Task directions →
Look through the records below and copy each line that includes the word "computer".

Data section →
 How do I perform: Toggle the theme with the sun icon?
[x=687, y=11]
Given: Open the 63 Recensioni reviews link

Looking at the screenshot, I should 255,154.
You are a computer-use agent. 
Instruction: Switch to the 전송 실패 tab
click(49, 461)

==

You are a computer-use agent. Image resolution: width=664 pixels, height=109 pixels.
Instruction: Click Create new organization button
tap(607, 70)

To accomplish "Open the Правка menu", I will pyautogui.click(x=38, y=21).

Written response →
You are a computer-use agent. 
You are a computer-use agent. Image resolution: width=664 pixels, height=109 pixels.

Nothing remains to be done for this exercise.